31 Oct 2013

Ill-behaved whites in Kuching

I paid for a shuttle from Ariva Gateway Kuching to the Sarawak Cultural Village.  Along the way, the driver would stop and drop off or pick up other passengers. A white woman was already seated in the mini-bus when I board, and she kept muttering about how the driver was not going straight to her destination.  As the driver stopped at a hotel to pick up a family, she demanded to know why the driver was going back to the same place, and left the bus to pick up her things, declaring loudly that that was her seat and nobody should take it.  Throughout the ride, she kept shaking her head disapprovingly and looked at her watch.  When the mini-bus arrived at her destination, an expensive-looking high-rise apartment near Damai beach, she alighted in a huff, shaking her head vigourously and not bothering to close the door behind her.  The rest of the passengers were quite shocked at her outburst.
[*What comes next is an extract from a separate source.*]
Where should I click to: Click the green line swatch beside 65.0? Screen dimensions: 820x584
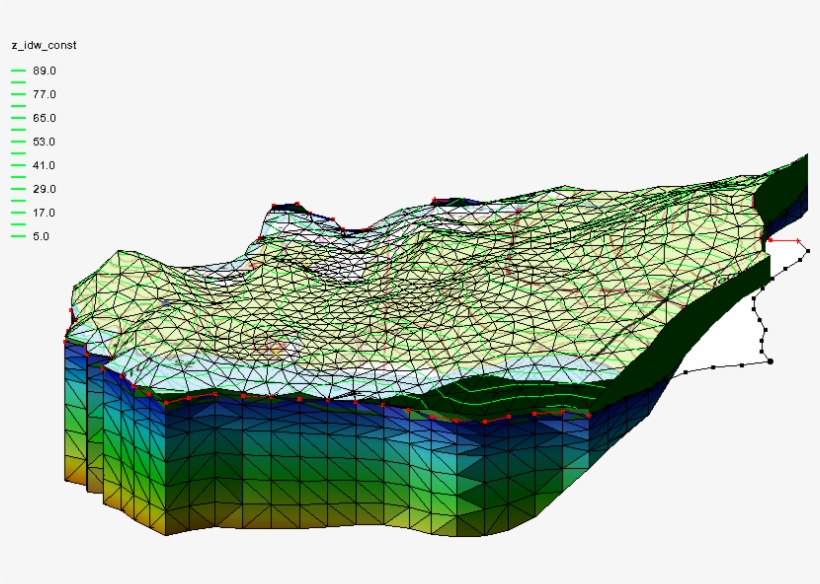click(x=18, y=118)
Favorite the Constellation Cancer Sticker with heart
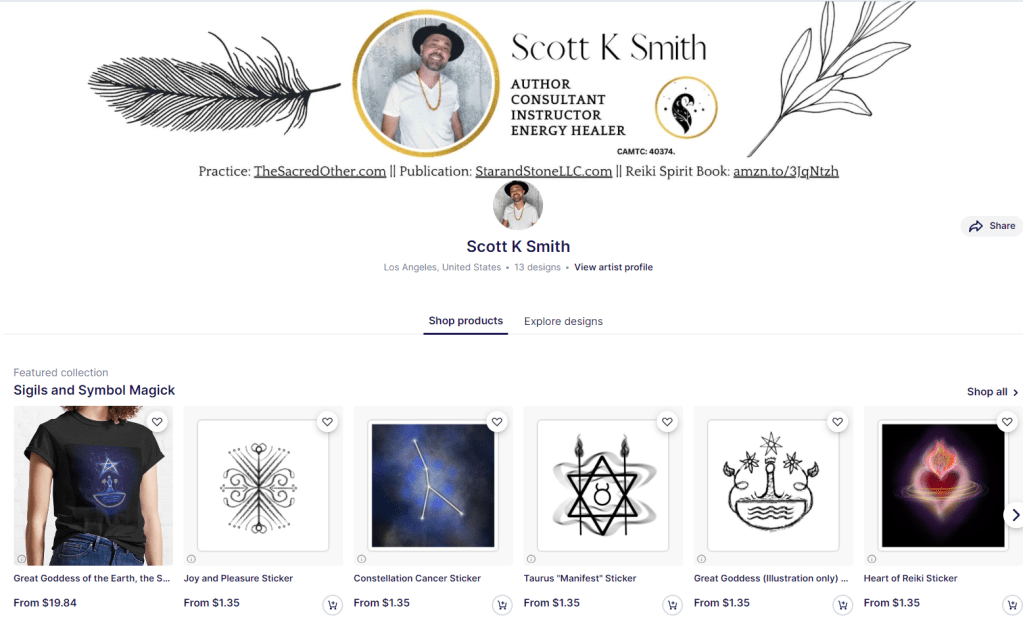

Perhaps she had waited a long time to get to her destination.  I presumed she was staying in Damai as a resident, with the groceries she was carrying.  Won't she have known that she had paid for a shuttle bus with multiple pick-up and drop-off points?  If her motivation was purely on saving taxi fare, maybe she could start getting to know a reliable taxi driver who won't rip her off.




I signed up for a trek at Bako National Park with a guide.  In the same group were two families with pre-teens from Australia that stayed at Ariva Gateway Kuching as well.  I saw them at the breakfast area where the families simply emptied the bread basket.  Thankfully they did not polish off all the chocolate cupcakes as well.  Or maybe they did, with the earlier batch.

During the break, one of the mothers fished a ziplock bag from her haversack, and there in the ziplock bag, I counted EIGHT chocolate cupcakes, exactly the ones I had during breakfast earlier!

Perhaps they were really tight with money and decided to save on buying their own snacks to take along the trek.  Perhaps they couldn't understand the sign at the breakfast area just right above the cupcakes that said "Please do not take away food from the breakfast area".

They might also be under their deluded assumption that other people did not pay for the guide's services, by not moving along and letting others have a chance to see or feel what the guide had just pointed out.  The pre-teens simply plonked themselves down playing with the fishes in a pond and not letting others through the tiny boardwalk.  And their parents simply didn't care that their precious offsprings were holding others up.